EXTRACT:
====

Lie to me. I promise, I’ll believe. -Cheryl Crow

Every man knows that when answering the question posed in the title that he does so at his own risk.

It’s a typical non question, designed more for adulation on demand than an honest answer.

And you have seen it before, or one of a thousand variations of it, because it’s a universal part of the male experience in dealing with women in relationships.

The general rule is, women ask a question and men search for the “right” answer, or at least for one that will result in as little trouble as possible.

Perhaps illustrating further with a joke will help.

A man and woman are leaving a movie. The woman asks, “Do you think Sigourney Weaver is pretty?”

The guy knows this is potential trouble, but he also knows he has to answer.

“Well, yeah, I guess,” he says, trying not to sound at all enthusiastic. Nothing else is said and the guy feels relieved.

Two weeks later they are in a restaurant having dinner.

“How’s the meatloaf?” she asks.

“A little dry,” he says.

“Well, then,” she says, her tone snide and suddenly hostile, “Maybe you should have had Sigourney Weeeeeaver make it for you!”

It’s a funny joke, and might be best left to the realm of humor until you consider that this is how many, many men live their lives; trying their best to not say the wrong thing, even if they have to lie, and constantly being set up with a series of questions for which there is no right answer.

What does it say, one might ask, about a human being when they not only insist on being told what they want to hear, regardless of its truthfulness, but will also, in fact, deal out retribution when given the wrong answers to impossible questions?

I have three words for it.

Complete moral bankruptcy.

Actually, I have three more words that are more accurate.

Spoiled rotten child.

That is actually more fitting because we don’t expect children to have the moral development that we would an adult. And nowhere but in modern western culture are we satisfied when women measure up to the moral development of a five year old.

It’s a state of affairs that affects both men and women. But there is a major difference in how and when and why it happens between the two.

First, for a man to have the world around him lying to him for the sake of his over inflated sense of self importance, he has to have a lot of money. You can bet that Donald Trump and Bill Gates have a slew of people around them that would point to a blue sky and call it green if they thought that is what those guys wanted to hear.

But The Donald and Gates represent a very decided minority of men- and they have to pay, literally, for the privilege of being surrounded by obsequious Yes Men.

Any of the rest of men that expect automatic deference, that become childish and punishing when denied agreement or coddling, are rightfully regarded as immature pricks and written off, by men and women alike.

It has to be mentioned though, that there is some reason to question whether the self importance of men like Gates and Trump is all that over inflated. Arrogant and spoiled? No doubt, but they have accomplished incredible things in their lives.

Women, on the other hand, have a much different set of circumstances. All men are Yes Men, or are damned well expected to be, and it costs those women absolutely nothing to realize their expectations; their only qualification for that status is the possession of a vagina. No need to build and empire or revolutionize technology. Just sport the P-nay-nay and the lap dogs will come a yappin’.

====

SUPPLIED INFORMATION:
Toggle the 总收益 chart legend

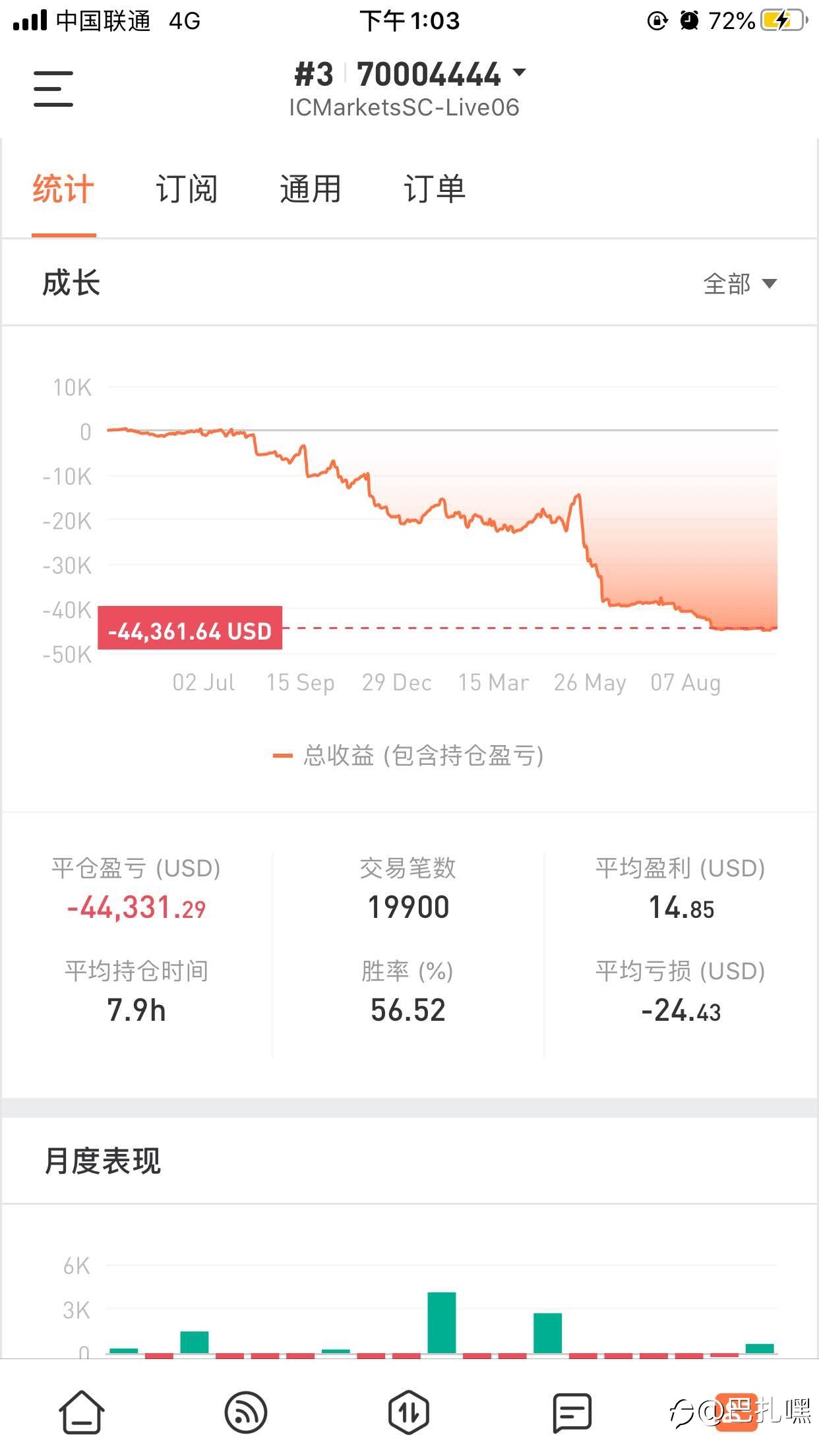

====

GOALS:
1. From the essay above, extract the passage from "It’s a funny" to "Spoiled rotten child.".
2. Answer these questions about the essay above:
(a) In the joke, what does the woman ask the man as they leave the movie?
(b) Which two men are named as having people around them who would call a blue sky green?
(c) What three words does the writer give as more accurate than "Complete moral bankruptcy"?

WORKED ANSWERS:
1.
It’s a funny joke, and might be best left to the realm of humor until you consider that this is how many, many men live their lives; trying their best to not say the wrong thing, even if they have to lie, and constantly being set up with a series of questions for which there is no right answer.

What does it say, one might ask, about a human being when they not only insist on being told what they want to hear, regardless of its truthfulness, but will also, in fact, deal out retribution when given the wrong answers to impossible questions?

I have three words for it.

Complete moral bankruptcy.

Actually, I have three more words that are more accurate.

Spoiled rotten child.

2.
(a) Whether he thinks Sigourney Weaver is pretty.
(b) Donald Trump and Bill Gates.
(c) Spoiled rotten child.